PTP-001 eluates and LR-PRP or LP-PRP samples were combined with culture media at a 1:5 ratio to emulate dilution into the synovial fluid volume of aspirated human knee joints,¹¹ and tested in a macrophage anti-inflammatory assay as previously described.⁵ Briefly, human THP-1 monocytes were differentiated to a macrophage phenotype and treated with lipopolysaccharide, in the absence or presence of PTP-001 eluates or PRP preparations for 24 hours. Dexamethasone (Dex; 500 nM; Sigma-Aldrich, St. Louis, MO) was utilized as a positive inhibitory control. Pro-inflammatory cytokine content (tumor necrosis factor (TNF)-α) of the culture media was assessed by ELISA (R&D Systems), and the results were normalized to viable cell numbers quantified using a CellTiter cell proliferation assay (Promega, Madison, WI).

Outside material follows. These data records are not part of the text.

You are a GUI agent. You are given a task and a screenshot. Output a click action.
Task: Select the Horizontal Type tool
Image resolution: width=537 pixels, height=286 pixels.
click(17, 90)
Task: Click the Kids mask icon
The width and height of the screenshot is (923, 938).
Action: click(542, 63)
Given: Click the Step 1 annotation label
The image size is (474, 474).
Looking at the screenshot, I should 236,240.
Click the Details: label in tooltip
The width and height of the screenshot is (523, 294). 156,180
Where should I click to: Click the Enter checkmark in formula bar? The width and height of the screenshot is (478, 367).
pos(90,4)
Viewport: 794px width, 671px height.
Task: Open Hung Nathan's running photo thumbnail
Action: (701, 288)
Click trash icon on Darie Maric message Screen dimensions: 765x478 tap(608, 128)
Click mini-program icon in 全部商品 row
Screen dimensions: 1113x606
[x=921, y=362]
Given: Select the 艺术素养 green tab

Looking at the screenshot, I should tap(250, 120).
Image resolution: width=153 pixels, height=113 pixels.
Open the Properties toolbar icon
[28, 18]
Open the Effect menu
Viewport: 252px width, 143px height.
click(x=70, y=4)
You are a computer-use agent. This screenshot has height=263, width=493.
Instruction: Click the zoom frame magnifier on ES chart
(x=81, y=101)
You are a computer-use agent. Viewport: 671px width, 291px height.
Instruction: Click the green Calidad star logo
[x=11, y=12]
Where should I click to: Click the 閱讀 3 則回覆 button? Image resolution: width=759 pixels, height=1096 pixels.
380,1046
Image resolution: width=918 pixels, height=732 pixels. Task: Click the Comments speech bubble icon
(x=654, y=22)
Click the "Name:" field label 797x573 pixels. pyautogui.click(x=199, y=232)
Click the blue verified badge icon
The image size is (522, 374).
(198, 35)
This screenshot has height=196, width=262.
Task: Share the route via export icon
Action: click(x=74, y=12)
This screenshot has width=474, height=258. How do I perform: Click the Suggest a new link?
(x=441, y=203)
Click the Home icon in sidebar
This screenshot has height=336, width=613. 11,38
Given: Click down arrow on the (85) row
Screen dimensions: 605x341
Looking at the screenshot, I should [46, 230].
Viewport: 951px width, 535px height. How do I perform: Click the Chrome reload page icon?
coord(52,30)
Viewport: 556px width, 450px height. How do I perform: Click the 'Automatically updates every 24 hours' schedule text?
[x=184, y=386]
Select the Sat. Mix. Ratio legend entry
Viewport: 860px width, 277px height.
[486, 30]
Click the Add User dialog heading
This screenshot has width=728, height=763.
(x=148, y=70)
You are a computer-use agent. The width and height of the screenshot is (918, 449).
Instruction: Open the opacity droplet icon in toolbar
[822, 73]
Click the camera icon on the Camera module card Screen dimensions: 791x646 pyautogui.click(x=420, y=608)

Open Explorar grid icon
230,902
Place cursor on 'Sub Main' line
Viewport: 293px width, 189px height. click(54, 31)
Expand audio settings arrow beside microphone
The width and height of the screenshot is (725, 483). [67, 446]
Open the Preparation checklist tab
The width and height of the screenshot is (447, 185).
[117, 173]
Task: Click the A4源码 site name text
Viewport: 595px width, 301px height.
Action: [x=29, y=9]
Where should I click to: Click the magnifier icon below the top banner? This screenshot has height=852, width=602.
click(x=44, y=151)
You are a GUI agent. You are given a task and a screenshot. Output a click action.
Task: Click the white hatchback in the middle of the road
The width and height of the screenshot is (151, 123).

Human Synoviocyte/Chondrocyte Co-Culture Bioassay

PTP-001 eluates and PRP preparations were tested in a co-culture system comprising human articular chondrocytes and synoviocytes (non-OA donor tissues). Human condylar cartilage and synovial membrane samples from the knee joints of 5 individual donors were acquired from MTF Biologics (Edison, NJ) and underwent standard collagenase digestion to obtain single cell suspensions. P0 synoviocytes were plated for 48 hours in high-glucose Dulbecco’s Modified Eagle’s Medium (DMEM) containing 10% fetal bovine serum (FBS), 25 mM (4-(2-hydroxyethyl)-1-piperazineethanesulfonic acid (HEPES)), penicillin (100 U/ml), and streptomycin (100 μg/ml) to allow for stabilization. Synoviocytes were lifted with Accumax (Innovative Cell Technologies, Inc., San Diego, CA) and replated in a 12-well plate in DMEM+10% FBS medium for 24 hours.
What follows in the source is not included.